This project is 3 Docker containers running Apache Nutch 2.x configured with Cassandra storage.
Due to the lack of integration information between Nutch 2.x / Cassandra, I have created this docker containers with configuration and integration between them.
This is project is fully operational but its still experimental, any feedback, suggestions or contribution will be highly appreciated!
Current Nutch version is 2.3 ( There is a branch for 2.2.1 and it has ElasticSearch integrated since 2.3 missing elastic search indexerJob ).
###Usage notes:
- Clone the repository.
- Build the images and start the containers " NOTE: for Mac OS running boot2docker, Please read the Notes section Below ".
# Build the images ( this will build the application )
./bin/build.sh
# Start all containers with data folders from scripts
./bin/start.sh
# stop all containers
./bin/stop.sh
# restart containers
./bin/stop.sh
- Start Crawling with Nutch 2.2.
# Run the crawler, You can use docker exec command, or you can docker attach to the container and run the commands there, or use docker-enter if you are using Mac OS
docker exec NUTCH01 /opt/nutch/bin/crawl /opt/nutch/testUrls test_crawl 3
# OR
docker-enter NUTCH01
root@9ec43c388769:/# cd opt/nutch
root@9ec43c388769:/opt/nutch# ./bin/crawl
Usage: crawl <seedDir> <crawlID> [<solrUrl>] <numberOfRounds>
root@9ec43c388769:/opt/nutch# ./bin/crawl testUrls test_crawl 3
###NOTES:
Nutch 2.x Container name : NUTCH01
Cassandra Container name : CASS01
Cassandra installed with OpsCenter
###MAC OSx notes
- you need to mount data folders to your VirtualMachine to be able to get persistent data every time you run this application.

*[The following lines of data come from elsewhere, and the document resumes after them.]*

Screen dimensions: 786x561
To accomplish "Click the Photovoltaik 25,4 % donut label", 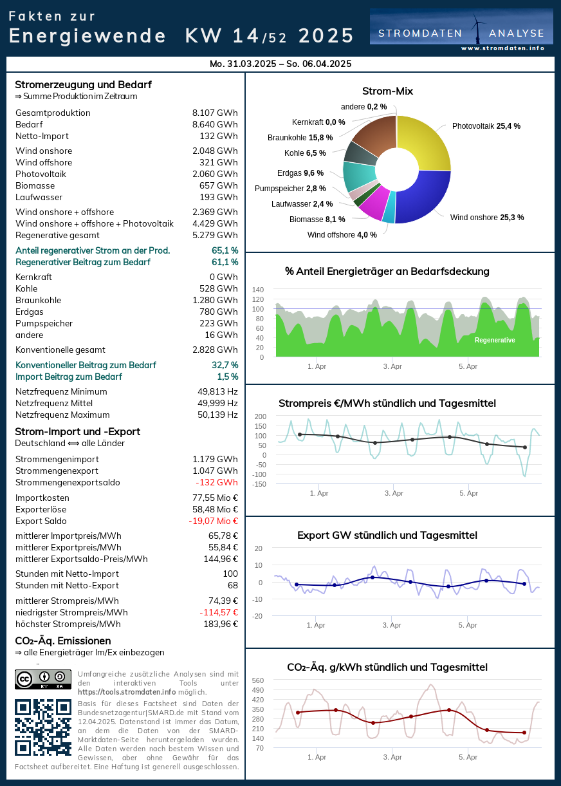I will [486, 126].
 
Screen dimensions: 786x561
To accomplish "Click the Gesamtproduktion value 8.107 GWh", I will [215, 113].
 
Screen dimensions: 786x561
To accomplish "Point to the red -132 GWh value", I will [217, 483].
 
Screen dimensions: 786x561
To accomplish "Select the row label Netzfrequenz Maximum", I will [62, 415].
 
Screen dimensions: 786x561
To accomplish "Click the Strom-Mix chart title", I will [387, 91].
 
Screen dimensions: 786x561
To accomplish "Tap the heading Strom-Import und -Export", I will [77, 432].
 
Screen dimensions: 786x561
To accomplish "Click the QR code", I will [43, 727].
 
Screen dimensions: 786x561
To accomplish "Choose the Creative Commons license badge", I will [43, 680].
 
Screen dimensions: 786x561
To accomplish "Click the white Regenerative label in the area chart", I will [495, 340].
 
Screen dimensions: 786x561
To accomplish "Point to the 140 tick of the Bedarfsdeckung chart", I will [258, 290].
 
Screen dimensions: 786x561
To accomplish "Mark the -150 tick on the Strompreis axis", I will [260, 484].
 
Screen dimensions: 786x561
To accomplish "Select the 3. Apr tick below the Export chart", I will [392, 625].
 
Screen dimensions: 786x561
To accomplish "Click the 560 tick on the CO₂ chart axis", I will [258, 680].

- You might need to install docker-enter for easier access to the containers
mkdir ~/docker-data
mkdir ~/docker-data/cassandra
mkdir ~/docker-data/nutch
chmod -R 777 ~/docker-data/
VBoxManage sharedfolder add boot2docker-vm -name home -hostpath ~/
boot2docker up
boot2docker ssh
#mkdir /data
#mount -t vboxsf -o uid=1000,gid=50 data /data
#vi /etc/fstab
#data /data vboxsf rw,nodev,relatime 0 0
#docker-enter